6 Ways Insurers Are Using AI in Underwriting

There’s a lot of talk about artificial intelligence (AI) in insurance, but how exactly are insurers leveraging new AI and machine learning (ML) capabilities? Whereas some of the hype may seem nebulous, specific use cases are emerging. Here are six ways insurers are using AI/ML in underwriting.

1. Supporting Human Underwriters

Underwriters spend 40% of their time on noncore activities. Accenture estimates that insurers will lose $85 billion to $160 billion over the next five years in inefficiency as a result. AI can reduce this waste.

Using a modern AI program is like having a personal assistant to summarize documents, answer questions, and draft emails. By utilizing AI tools, underwriters can eliminate some of their most monotonous tasks, which allows them to focus on high-value activities that require a human touch.

2. Selecting Risk

Risk selection is at the heart of what underwriters do. AI can help them do it better.

Insurers often turn off entire segments associated with unacceptable levels of risks. Whereas this may help them avoid losses, it may also lead them to deny policyholders that would be profitable. With AI, this is no longer a necessity.

Let’s say an auto insurer has identified a high rate of losses among drivers with very low credit scores. To avoid these losses, the insurer turns off this segment. As a result, the insurer misses out on some safe drivers who happen to have low credit scores.
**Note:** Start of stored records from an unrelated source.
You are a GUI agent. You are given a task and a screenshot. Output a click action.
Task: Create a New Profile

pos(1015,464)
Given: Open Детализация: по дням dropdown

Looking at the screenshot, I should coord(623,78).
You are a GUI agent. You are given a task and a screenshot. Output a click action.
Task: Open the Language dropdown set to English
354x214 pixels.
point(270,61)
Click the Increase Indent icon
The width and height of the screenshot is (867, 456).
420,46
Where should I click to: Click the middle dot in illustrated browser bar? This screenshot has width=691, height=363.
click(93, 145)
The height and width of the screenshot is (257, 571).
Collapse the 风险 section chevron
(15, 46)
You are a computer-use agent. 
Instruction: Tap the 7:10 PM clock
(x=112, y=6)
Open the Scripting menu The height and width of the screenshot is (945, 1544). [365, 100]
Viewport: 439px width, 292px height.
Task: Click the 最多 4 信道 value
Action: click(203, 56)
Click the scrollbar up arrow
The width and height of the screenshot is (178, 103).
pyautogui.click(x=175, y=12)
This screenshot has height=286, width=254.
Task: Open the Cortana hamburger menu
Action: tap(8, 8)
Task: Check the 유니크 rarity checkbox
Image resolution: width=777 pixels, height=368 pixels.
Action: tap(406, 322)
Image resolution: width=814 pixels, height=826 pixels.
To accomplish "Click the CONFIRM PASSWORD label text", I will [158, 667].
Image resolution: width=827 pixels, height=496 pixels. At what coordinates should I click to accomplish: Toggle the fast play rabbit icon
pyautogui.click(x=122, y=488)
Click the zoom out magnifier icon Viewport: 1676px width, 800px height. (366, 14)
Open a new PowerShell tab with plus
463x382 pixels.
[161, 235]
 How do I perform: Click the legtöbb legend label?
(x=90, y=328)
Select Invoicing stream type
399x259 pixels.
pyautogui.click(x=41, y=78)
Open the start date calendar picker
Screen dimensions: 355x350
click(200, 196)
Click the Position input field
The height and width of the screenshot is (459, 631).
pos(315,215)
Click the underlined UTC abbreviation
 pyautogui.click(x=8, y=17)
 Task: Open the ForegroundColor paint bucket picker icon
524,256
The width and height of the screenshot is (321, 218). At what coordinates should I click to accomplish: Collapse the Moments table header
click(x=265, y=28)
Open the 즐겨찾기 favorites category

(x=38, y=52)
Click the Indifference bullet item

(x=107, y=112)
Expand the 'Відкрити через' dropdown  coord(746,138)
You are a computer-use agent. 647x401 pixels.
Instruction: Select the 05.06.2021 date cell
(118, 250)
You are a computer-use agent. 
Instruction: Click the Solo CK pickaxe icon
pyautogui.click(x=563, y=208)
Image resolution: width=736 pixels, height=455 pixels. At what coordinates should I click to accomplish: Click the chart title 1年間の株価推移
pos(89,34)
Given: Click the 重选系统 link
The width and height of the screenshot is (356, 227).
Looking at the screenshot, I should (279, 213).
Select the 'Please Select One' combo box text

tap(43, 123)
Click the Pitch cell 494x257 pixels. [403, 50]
Underwriters may see this as necessary because they can only consider so many factors. With ML-powered algorithms, they are no longer constrained. They can consider a multitude of additional factors to get a more accurate picture of each risk’s rate adequacy. This enables insurers to take on more business while more carefully considering risks that are potentially inadequately-rated. 

3. Detecting Fraud

Insurance fraud is a major cost for insurers, but AI can help reduce it.

In a survey from ValuePenguin, 21% of auto insurance customers admitted to having misled their insurers to save money. Garage fraud is one of the most common types of deceit – 16% of Millennials said they’ve used another address to secure a better rate. Other common types of application fraud include leaving out drivers and underreporting how much the vehicle is used. AI and ML can help underwriters catch these misrepresentations. ML excels at combing large databases and spotting patterns that tend to indicate discrepancies – something that is hard for human underwriters. If the program spots indicators of a discrepancy, it can flag it for review.

4. Fine-Tuning Rates

Before insurers can file new rates, they need to pour over mountains of data. AI programs and workflows make this process exponentially faster and more accurate.

Furthermore, a risk scoring software can provide an early indicator of the need for rate adjustments. When the scoring software detects trends in the percentage of risks that are rate adequate or the percentage of quotes that convert to bound policies, the insurer can quickly adjust their rate filings.

5. Improving Customer Experience

When drivers request auto insurance quotes online, they don’t want to wait days. In many cases, the insurer that replies the fastest is the one to make the sale.

AI can reduce wait times. Young consumers, in particular, are comfortable with AI – as long as it improves the customer experience. In a Policygenius survey, 43% of consumers between the ages of 18 and 34 said they would trust AI to process their application accurately and faster than a human.

6. Reducing Bias

Bias is often cited as a risk to avoid when implementing AI/ML programs. Whereas it’s true that some AI/ML outputs are biased, bias is not an inherent characteristic of AI/ML.

In fact, research published in the European Journal of Marketing found that the use of AI/ML can even counter human bias. This stems from the technology’s ability to weigh multiple factors instead of relying on broad categories. For example, applying higher prices in low-income ZIP codes may be discriminatory. AI/ML programs can facilitate an individualized risk selection approach.